英国で趣味の乗り物を入手する時、それがクルマなどの場合はその車両の歴史をまとめた物が付いてくる。
自転車においても、その自転車を買った時のレシートなどがあるものはおおいに珍重される。
また、部品の入れ替えがあった時は、その記録、古い交換した部品も一緒につけて次世代に渡す。また引き継いだ人は、オリジナルの部品を集めたりして、次の世代のレストアの仕事がやりやすいように配慮して手渡す。
つまり、自分のところにある間に、『よりそろえてゆく』やり方が普通だ。
それがないものは、英国のオークションでは3分の1ぐらいの価格になることも珍しくない。
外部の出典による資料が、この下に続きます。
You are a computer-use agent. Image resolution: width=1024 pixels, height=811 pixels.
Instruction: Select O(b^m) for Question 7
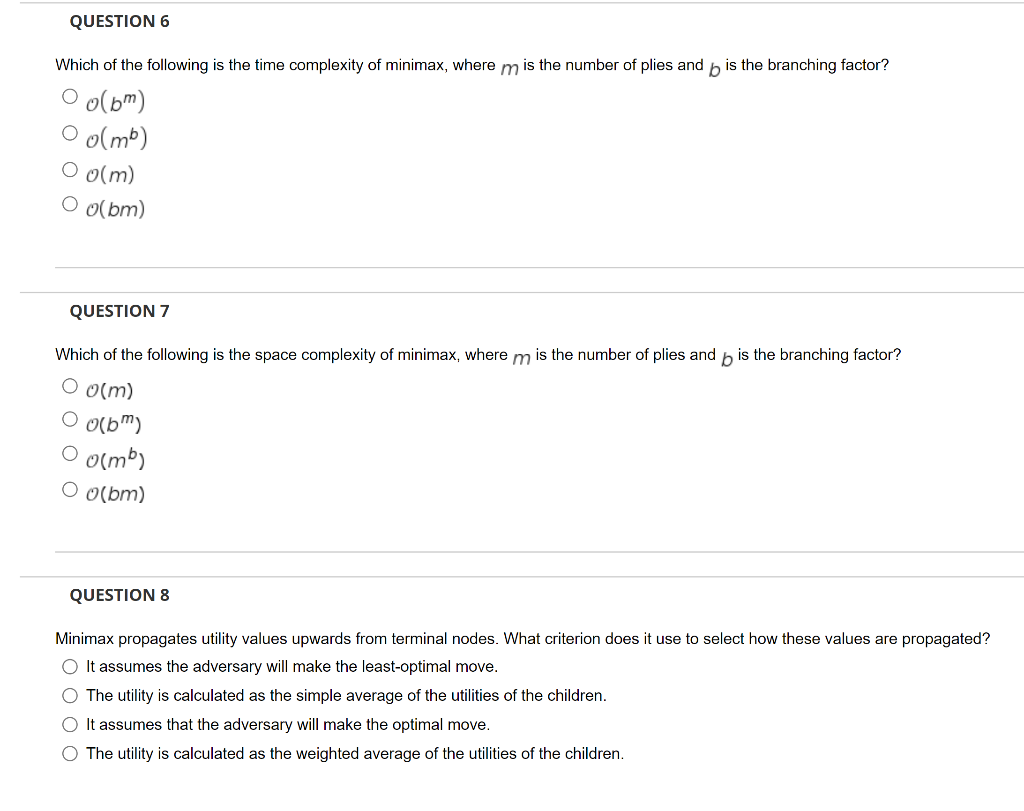click(70, 419)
そもそも、英国だとオークションにものが出る時は持ち主がみまかったりしたあと、コレクションの維持、保守に困った家族が出す場合が多い。通常は持ち主が『君に、これを』と相伝させる。つまり、次世代を育てることが、そういう趣味のものを持つことの責任としてついてまわる。
たまにネットオークションを見ていると、自分のところから出た古い車両が出ているのを見ると心中複雑だ。中にはバラバラに『とさつ、解体』されて、部品として売っている場合もある。
持ち主本人がオークションにかけるというのは、『その車両がどういう人のもとへ行っても良い』という責任放棄のことだと私は理解する。
今もちょうど、RRA、レコード・エースが残り一日でヤフオクに出ている。クランクが一直線になっていない。コッタ―ピンを左右で逆向きに入れているのだが、うちからそんな風に出て行ったはずはない。ヘッドクランプは前後逆についている。これでは、ステアリングコラムの後方に割りが入っているので、ステムはまともにとまらない。知らない人がそのまま乗れば危険だ。
うちから渡ったレコード・エース3台がそういう具合で、人手を転々として、そのうちの1台は塗り替えまでされていた。98%塗装とオリジナルの転写シールが残っていたのに。
まあ、日本の状況をみるにつけ、古い自転車を持って、グループで集団走行をするなどというのは、まだまだそこまでの意識が出来ていない。よそ様の国の車両を集めて、その見せびらかしの場をつくるというのであれば、そうしたイベントはむしろやらないほうがよいと思う。自分の国のもので、未来の歴史となるものをやったほうがためになるだろう。